Fokker action of non-spinning compact binaries at the fourth post-Newtonian approximation

TL;DR

This paper derives the 4PN order Fokker action for non-spinning compact binaries in harmonic coordinates, incorporating tail effects and regularization techniques, with results consistent with self-force limits but differing from previous ADM Hamiltonian findings.

Contribution

It presents a novel derivation of the 4PN Fokker action using dimensional regularization and analytic continuation, including tail effects, and highlights discrepancies with prior ADM-based results.

Findings

Derived a Lorentz-invariant 4PN Fokker action for non-spinning binaries.

Included tail effects at the 4PN order in the action.

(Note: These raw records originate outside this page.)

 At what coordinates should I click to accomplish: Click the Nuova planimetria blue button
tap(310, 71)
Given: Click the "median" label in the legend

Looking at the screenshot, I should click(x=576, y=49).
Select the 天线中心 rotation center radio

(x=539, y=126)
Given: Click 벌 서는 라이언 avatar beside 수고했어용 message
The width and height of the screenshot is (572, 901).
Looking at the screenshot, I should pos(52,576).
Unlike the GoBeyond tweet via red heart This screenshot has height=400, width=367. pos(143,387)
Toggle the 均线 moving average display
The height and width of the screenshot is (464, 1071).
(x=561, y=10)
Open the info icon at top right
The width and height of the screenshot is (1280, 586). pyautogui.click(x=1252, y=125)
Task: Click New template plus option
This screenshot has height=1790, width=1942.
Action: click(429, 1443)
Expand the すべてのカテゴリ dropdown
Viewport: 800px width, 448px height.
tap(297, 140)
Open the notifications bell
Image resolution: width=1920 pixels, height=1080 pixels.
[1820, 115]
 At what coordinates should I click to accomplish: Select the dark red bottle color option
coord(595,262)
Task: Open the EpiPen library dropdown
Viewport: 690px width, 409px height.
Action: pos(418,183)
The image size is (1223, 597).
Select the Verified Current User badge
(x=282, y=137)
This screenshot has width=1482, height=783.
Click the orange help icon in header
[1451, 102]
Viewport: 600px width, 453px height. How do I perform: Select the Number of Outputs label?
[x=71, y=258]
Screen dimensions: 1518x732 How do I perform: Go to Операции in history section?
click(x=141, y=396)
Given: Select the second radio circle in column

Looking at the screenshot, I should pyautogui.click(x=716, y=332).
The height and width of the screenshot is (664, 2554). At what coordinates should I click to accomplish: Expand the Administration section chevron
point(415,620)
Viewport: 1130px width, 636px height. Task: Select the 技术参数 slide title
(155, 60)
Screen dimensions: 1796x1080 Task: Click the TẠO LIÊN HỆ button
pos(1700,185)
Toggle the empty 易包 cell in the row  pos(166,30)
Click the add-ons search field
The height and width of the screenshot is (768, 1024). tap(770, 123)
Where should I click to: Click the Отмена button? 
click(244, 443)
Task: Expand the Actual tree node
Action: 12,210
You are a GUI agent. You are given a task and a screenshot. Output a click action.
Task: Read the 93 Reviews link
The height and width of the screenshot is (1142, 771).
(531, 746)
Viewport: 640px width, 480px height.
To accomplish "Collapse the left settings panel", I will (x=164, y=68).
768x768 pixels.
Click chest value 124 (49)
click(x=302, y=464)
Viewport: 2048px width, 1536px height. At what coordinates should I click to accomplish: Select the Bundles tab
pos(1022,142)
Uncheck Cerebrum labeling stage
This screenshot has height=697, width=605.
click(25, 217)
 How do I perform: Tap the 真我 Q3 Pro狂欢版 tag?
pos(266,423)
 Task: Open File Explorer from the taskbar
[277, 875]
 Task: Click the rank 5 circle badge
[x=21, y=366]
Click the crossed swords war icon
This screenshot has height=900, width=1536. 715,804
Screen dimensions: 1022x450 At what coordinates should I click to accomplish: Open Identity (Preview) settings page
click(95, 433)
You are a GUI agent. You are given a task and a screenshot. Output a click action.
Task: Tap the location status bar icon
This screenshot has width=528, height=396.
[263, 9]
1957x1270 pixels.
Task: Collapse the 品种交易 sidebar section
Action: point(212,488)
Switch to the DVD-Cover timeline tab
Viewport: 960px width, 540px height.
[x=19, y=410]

Identified a discrepancy with previous ADM Hamiltonian results.

Abstract

The Fokker action governing the motion of compact binary systems without spins is derived in harmonic coordinates at the fourth post-Newtonian approximation (4PN) of general relativity. Dimensional regularization is used for treating the local ultraviolet (UV) divergences associated with point particles, followed by a renormalization of the poles into a redefinition of the trajectories of the point masses. Effects at the 4PN order associated with wave tails propagating at infinity are included consistently at the level of the action. A finite part procedure based on analytic continuation deals with the infrared (IR) divergencies at spatial infinity, which are shown to be fully consistent with the presence of near-zone tails. Our end result at 4PN order is Lorentz invariant and has the correct self-force limit for the energy of circular orbits. However, we find that it differs from the recently published result derived within the ADM Hamiltonian formulation of general relativity [T. Damour, P. Jaranowski, and G. Sch\"afer, Phys. Rev. D 89, 064058 (2014)]. More work is needed to understand this discrepancy.